### Texto base
= = = = =
90% dos indígenas Avá-Guarani estão em situação de insegurança alimentar no
oeste do Paraná, aponta estudo
Pesquisa da Defensoria Pública indica que maioria dos indígenas deGuaíra contam
com apenas uma refeição por dia. DE e RPC tiveram acesso com exclusividade aos resultados preliminares.
1 de 5 Comunidade indígena Avá-Guarani — Foto: Daniel Caron/DICOMDPE-PR
Pelo menos 90% dos indígenas Avá-Guarani que moram na comunidade emGuaíra, oeste do Paraná,
estão em situação de insegurança alimentar.
O número consta no resultado preliminar de um estudo social feito pelo Núcleo de
Promoção da Igualdade Étnico-Racial da Defensoria Pública do Paraná (DPE-PR). O
DE Paraná e RPC tiveram acesso com
exclusividade aos dados.
O estudo mostrou, por exemplo, que a maioria dos indígenas só tem uma refeição
por dia.
A pesquisa foi desenvolvida por uma equipe multidisciplinar composta por
assistentes sociais, assessores jurídicos e defensores públicos, que foram até a
comunidade depois de uma série de ataques violentos sofridos pelos indígenas da
região nos últimos anos em disputa de terras com fazendeiros.
Em janeiro deste ano, quatro indígenas foram baleados
na comunidade, incluindo duas crianças. Foi após esse ataque que a equipe
decidiu visitar a região.
2 de 5 Comunidade indígena Avá-Guarani — Foto: Daniel Caron/DICOMDPE-PR
Veja histórico: conflitos envolvendo indígenas se estendem por décadas no
Paraná
A defensora pública Camille Vieira da Costa explica que a motivação inicial da
pesquisa foi verificar as questões de segurança da comunidade, mas, após a
visita, identificaram outros pontos tão urgentes quanto e que não estavam sendo
cumpridos na saúde, educação, moradia e emprego e renda.
A Defensoria Pública do Paraná ouviu 67 famílias na aldeia Yvy Okaju, em Guaíra.
= = = = =
### Material fornecido
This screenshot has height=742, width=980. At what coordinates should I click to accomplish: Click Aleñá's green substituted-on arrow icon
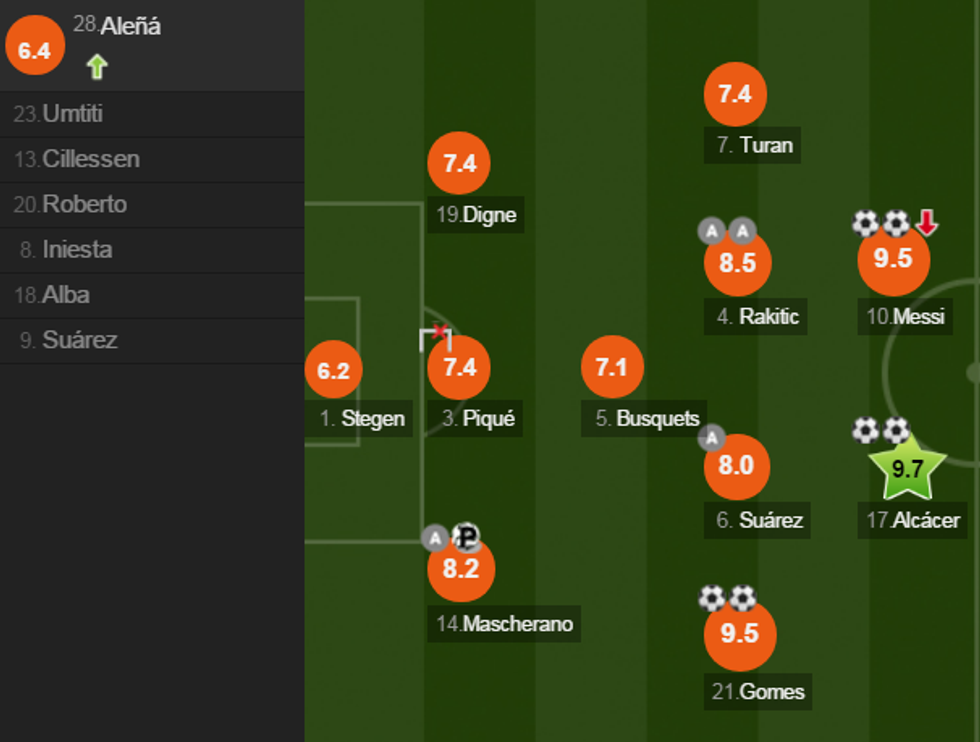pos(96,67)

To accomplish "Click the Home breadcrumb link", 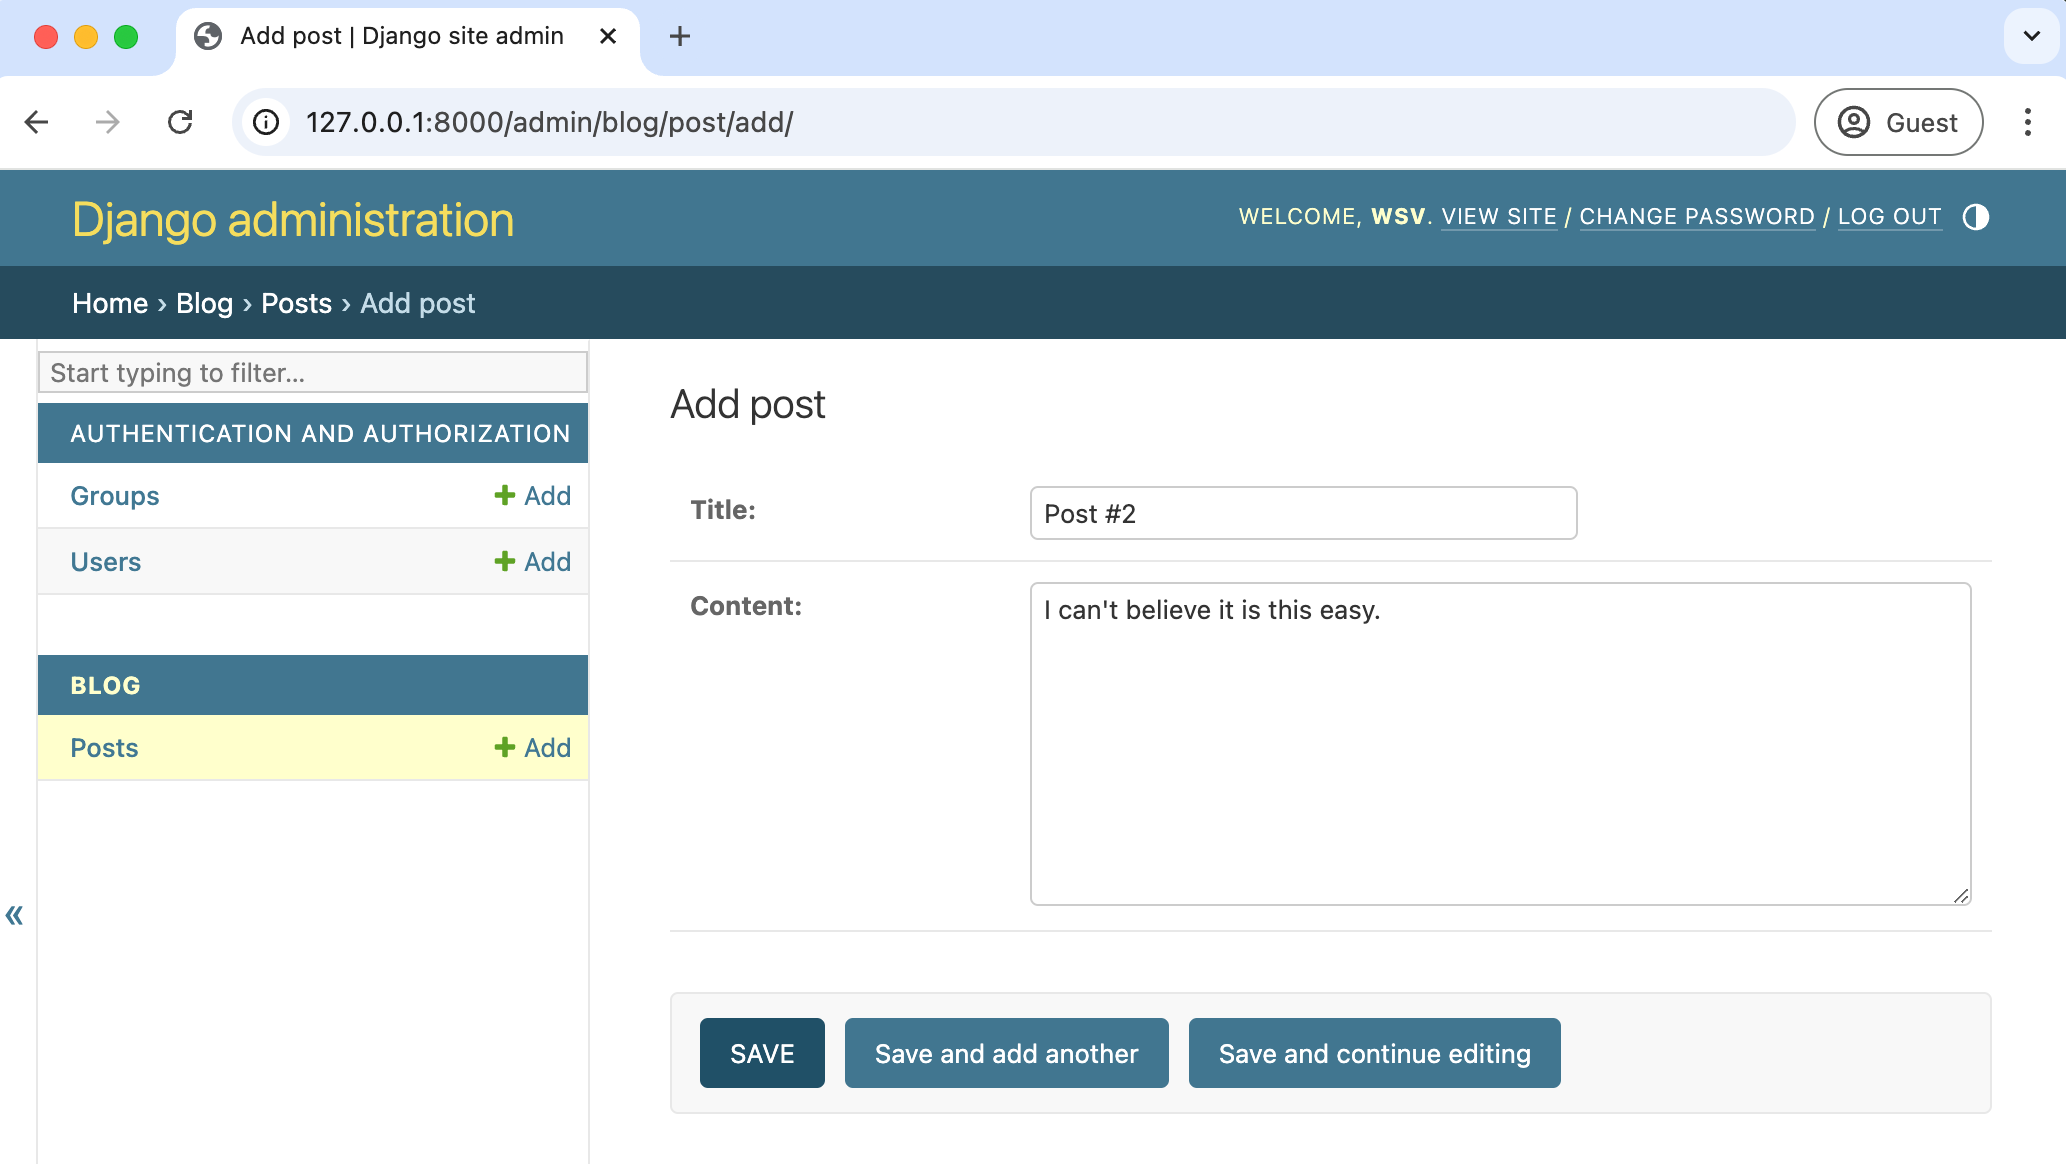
= = = = =
### Complete o seguinte
(1) Segundo a reportagem sobre a fome entre os Avá-Guarani, quantas famílias a Defensoria Pública do Paraná ouviu?
(2) Siga escrevendo a reportagem sobre a insegurança alimentar dos Avá-Guarani a partir da última frase.
Esse material não é necessário.

### Respostas em ordem
(1) 67 famílias, na aldeia Yvy Okaju, em Guaíra.

(2)
“A gente verificou que muito além da questão da segurança, que é muito
importante é uma questão de vulnerabilidade social. A ausência quase que
completa de políticas públicas para garantir, por exemplo, a alimentação”.
Saúde
Na saúde, o órgão identificou que cinco pessoas estavam com balas alojadas no
corpo durante a visita. Eles também identificaram que a maioria das pessoas
ouvidas relatou ter sido afetada psicologicamente pelos ataques.
No questionário, eles responderam que gostariam de receber um atendimento
psicológico.
Os indígenas também informaram que a discriminação e preconceito que sofrem
afastam a aldeia da atenção básica de saúde.
Emprego e Renda
De acordo com o mapeamento, a maioria dos indígenas trabalham em empregos
temporários, como em colheitas ou outros trabalhos informais; e uma minoria
recebe entre R$ 2 mil e R$ 5 mil.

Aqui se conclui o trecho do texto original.